Decision tree: which method?

APPENDIX · DECISION TREE

Decision tree: which method?

A branching guide from what you are asking to the lab that shows you how to answer it.

The tree below is not a substitute for thinking; it is a scaffold for thinking. Start from your scientific question, follow the branches, and land on a lab. Every leaf links into the curriculum.

flowchart TD
  Start{What is the question?}
  Start --> Q1[Compare two or more groups]
  Start --> Q2[Quantify an association]
  Start --> Q3[Model an outcome from predictors]
  Start --> Q4[Handle clustered or repeated data]
  Start --> Q5[Deal with high-dimensional data]
  Start --> Q6[Estimate a causal effect]

  Q1 --> G1[Continuous outcome]
  G1 --> G1a[Two groups → t-test / Wilcoxon]
  G1 --> G1b[Many groups → ANOVA / Kruskal-Wallis]

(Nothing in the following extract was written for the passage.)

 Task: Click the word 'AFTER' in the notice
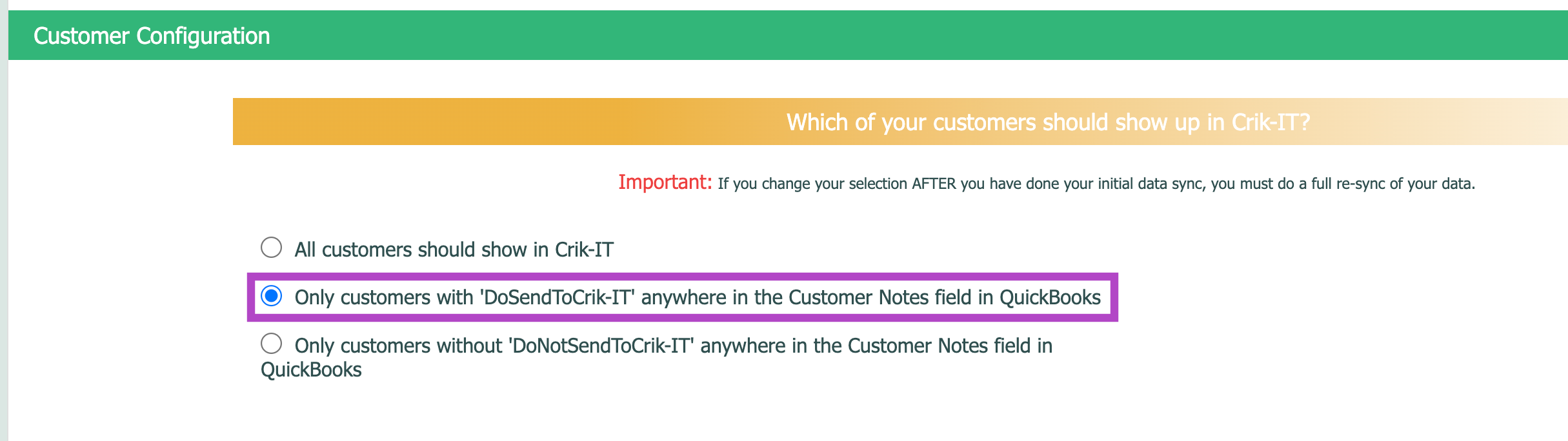pyautogui.click(x=934, y=184)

  Q1 --> G2[Binary outcome]
  G2 --> G2a[Two proportions → chi-square / Fisher]
  G2 --> G2b[Risk or odds ratio]

  Q2 --> A1[Two continuous → Pearson / Spearman]
  Q2 --> A2[Continuous & categorical → ANOVA]
  Q2 --> A3[Categorical & categorical → chi-square]

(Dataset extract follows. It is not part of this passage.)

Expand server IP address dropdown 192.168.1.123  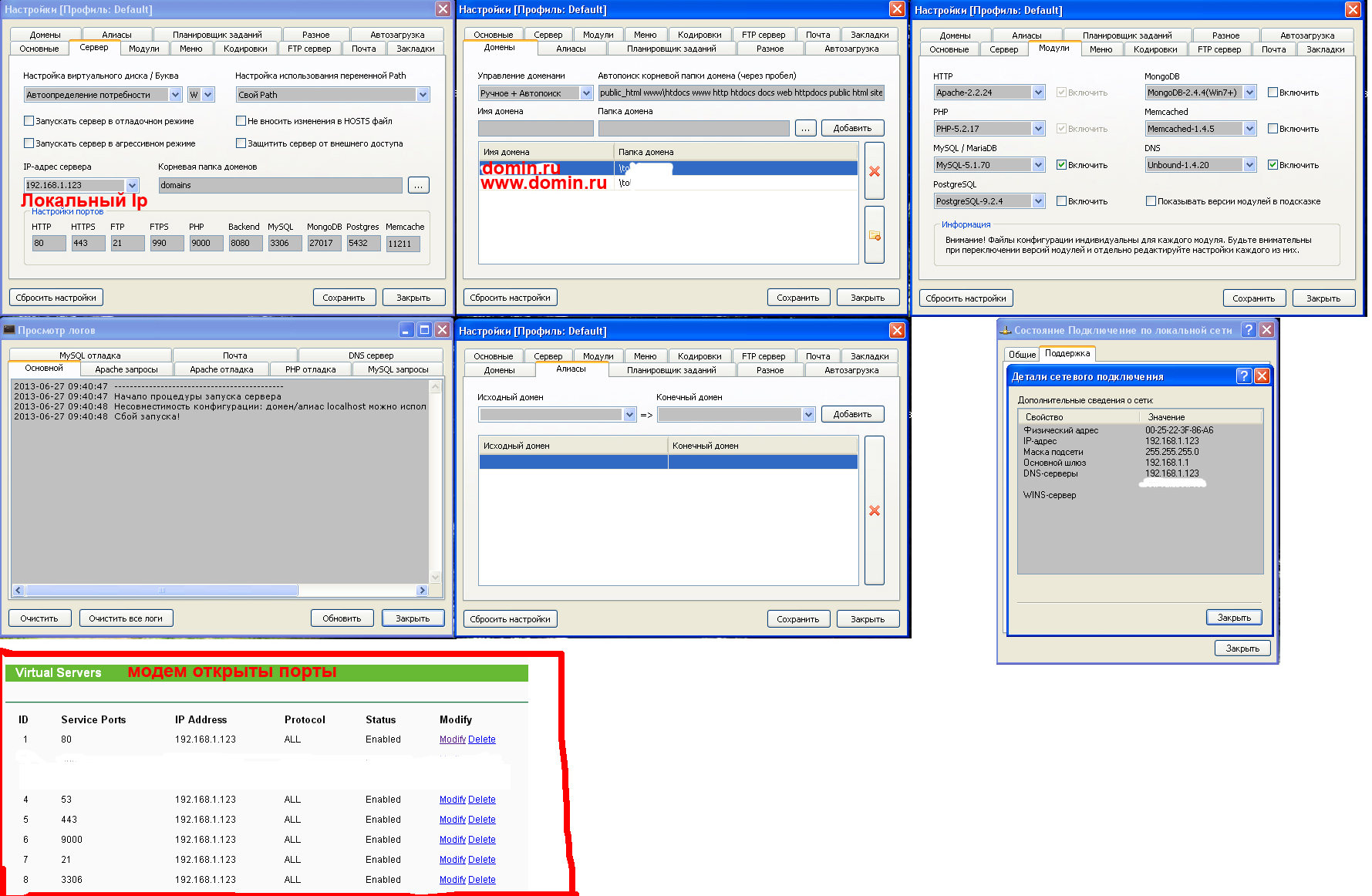tap(132, 185)
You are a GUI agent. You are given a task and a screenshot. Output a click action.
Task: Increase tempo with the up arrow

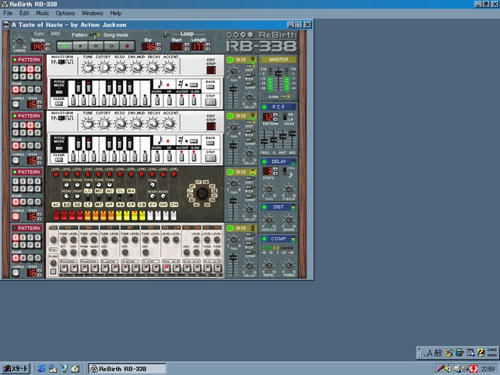(48, 44)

  Q3 --> M1[Continuous outcome → linear regression]
  Q3 --> M2[Binary → logistic]
  Q3 --> M3[Count → Poisson / NB]
  Q3 --> M4[Ordinal → ordinal logit]
  Q3 --> M5[Time-to-event → Cox / KM]

  Q4 --> C1[Linear mixed model]
  Q4 --> C2[GLMM or GEE]
  Q4 --> C3[Repeated measures ANOVA]

  Q5 --> H1[Regularisation → lasso / ridge]
  Q5 --> H2[Dimension reduction → PCA / UMAP]
  Q5 --> H3[Tree ensemble → RF / xgboost]

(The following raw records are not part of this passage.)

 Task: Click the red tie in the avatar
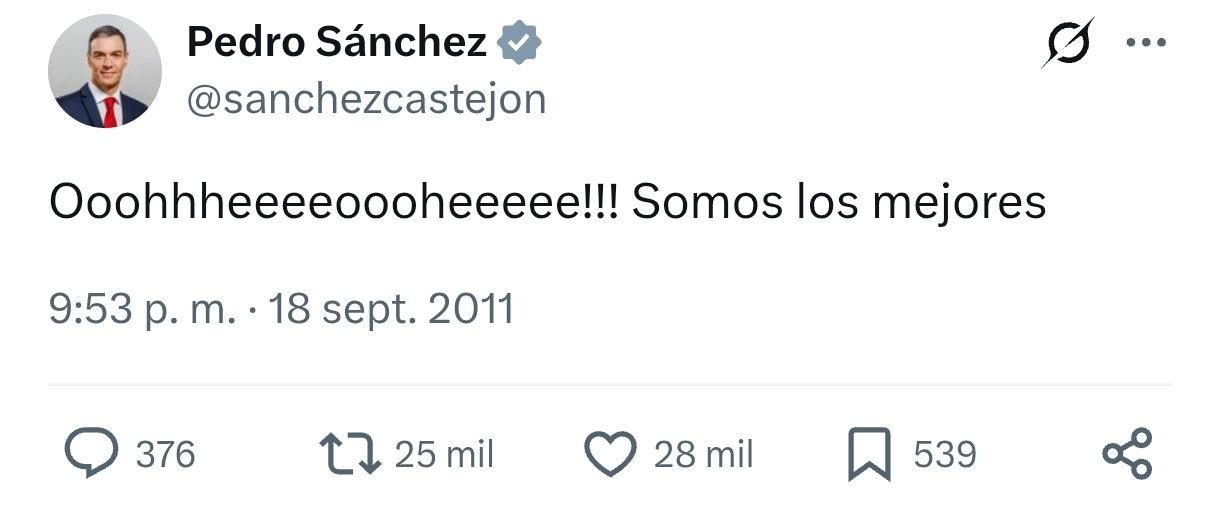tap(109, 110)
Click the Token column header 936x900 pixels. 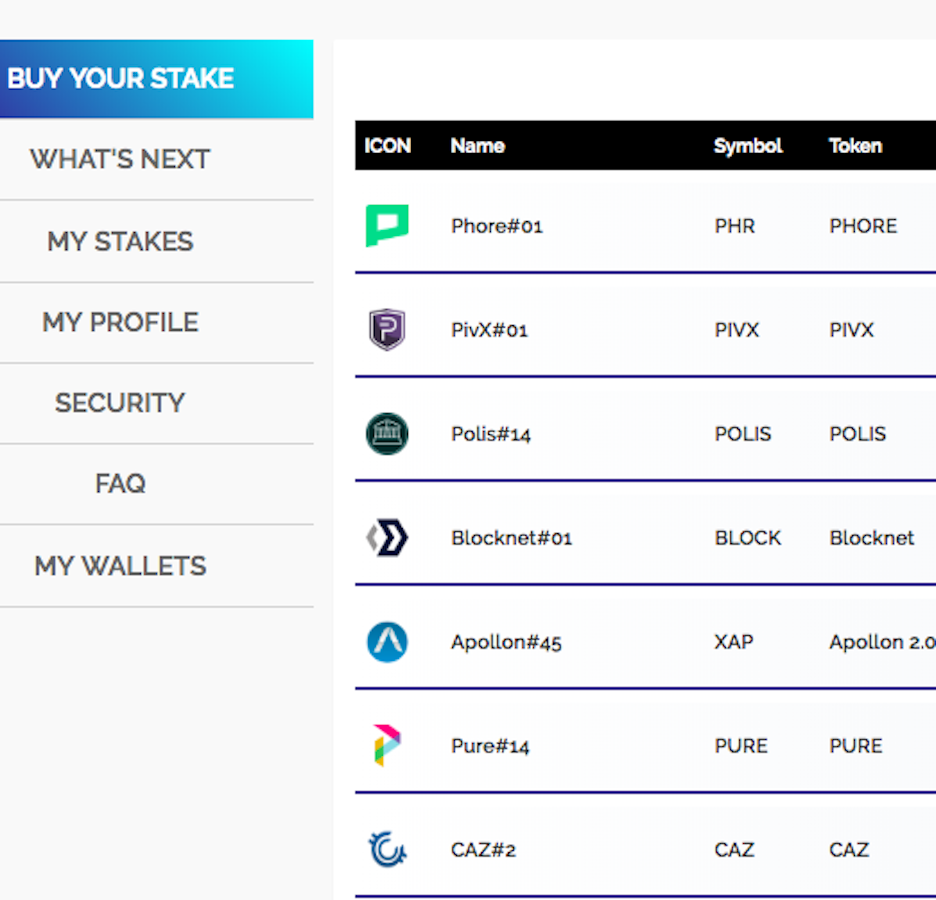(x=855, y=146)
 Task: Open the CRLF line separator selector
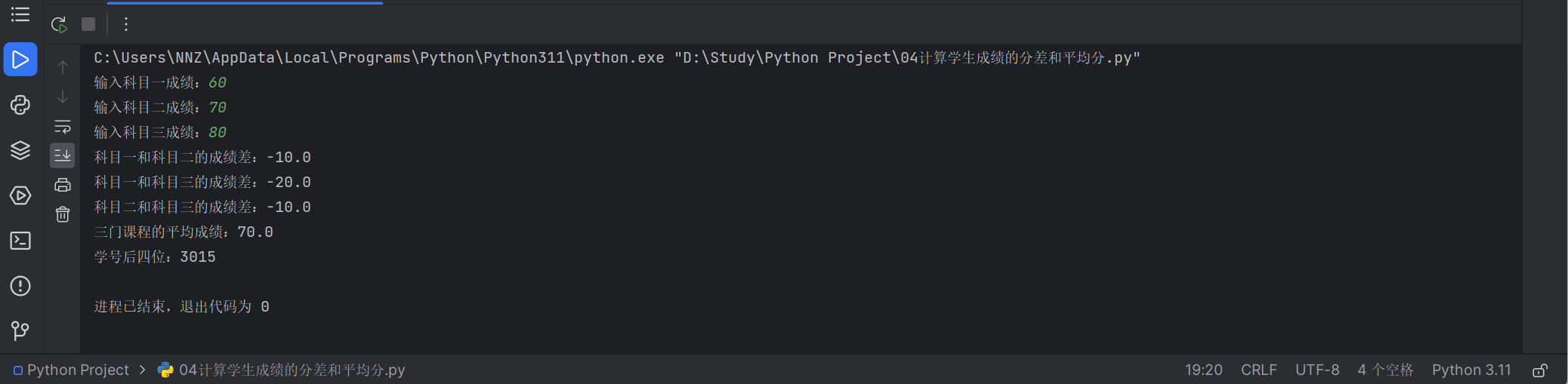1258,370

  Q6 --> CA1[Randomised → ITT analysis]
  Q6 --> CA2[Observational → DAG → adjustment set]
  Q6 --> CA3[Non-randomised → IPTW / matching]
  Q6 --> CA4[Strong instrument → IV]

Using the tree

The first branch is always about the shape of your question: comparison, association, modelling, clustering/repetition, dimension, or causation. The later branches are about the shape of your data: continuous, binary, count, time-to-event.

Comparing groups

Two groups, continuous: start with a t-test if normality holds, the Wilcoxon rank-sum otherwise. See Course 1 W4 S1 and W4 S4.
More than two groups, continuous: ANOVA (or Kruskal-Wallis). See Course 2 W2 S1.
Two proportions: chi-square with large cells, Fisher with small. See Course 1 W4 S2.

Associations

Two continuous variables: Pearson if roughly linear and normal, Spearman otherwise. See Course 1 W4 S3.
A continuous and a categorical variable: ANOVA is equivalent to a linear model with a categorical predictor. See Course 2 W1 S2.
Two categorical variables: chi-square test of independence, or loglinear model for more than two factors.

Regression modelling

Continuous outcome → linear regression. Course 2 W1.
Binary outcome → logistic regression. Course 2 W3 S1.
Count outcome → Poisson / negative binomial. Course 2 W3 S4.
Ordinal outcome → ordinal logit. Course 2 W3 S3.
Time-to-event → Cox proportional hazards. Course 2 W4 S3.

Clustered or repeated data

Continuous outcome: linear mixed model. Course 3 W2 S3.
Binary or count outcome: GLMM or GEE. Course 3 W2 S4.

High-dimensional data

Many predictors: regularisation with glmnet. Course 4 W1 S2.
Many variables, fewer dimensions wanted: PCA, UMAP, t-SNE. Course 4 W1 S3 and S5.
Prediction on messy tabular data: tree ensembles. Course 4 W2 S1.

Estimating a causal effect

Randomised trial: analyse by ITT. Course 3 W1 S2.
Observational data: draw a DAG, pick an adjustment set. Course 3 W3 S3.
Non-randomised treatment: propensity scores or IPTW. Course 3 W3 S4.
A plausible instrument: instrumental-variable regression. Course 3 W3 S5.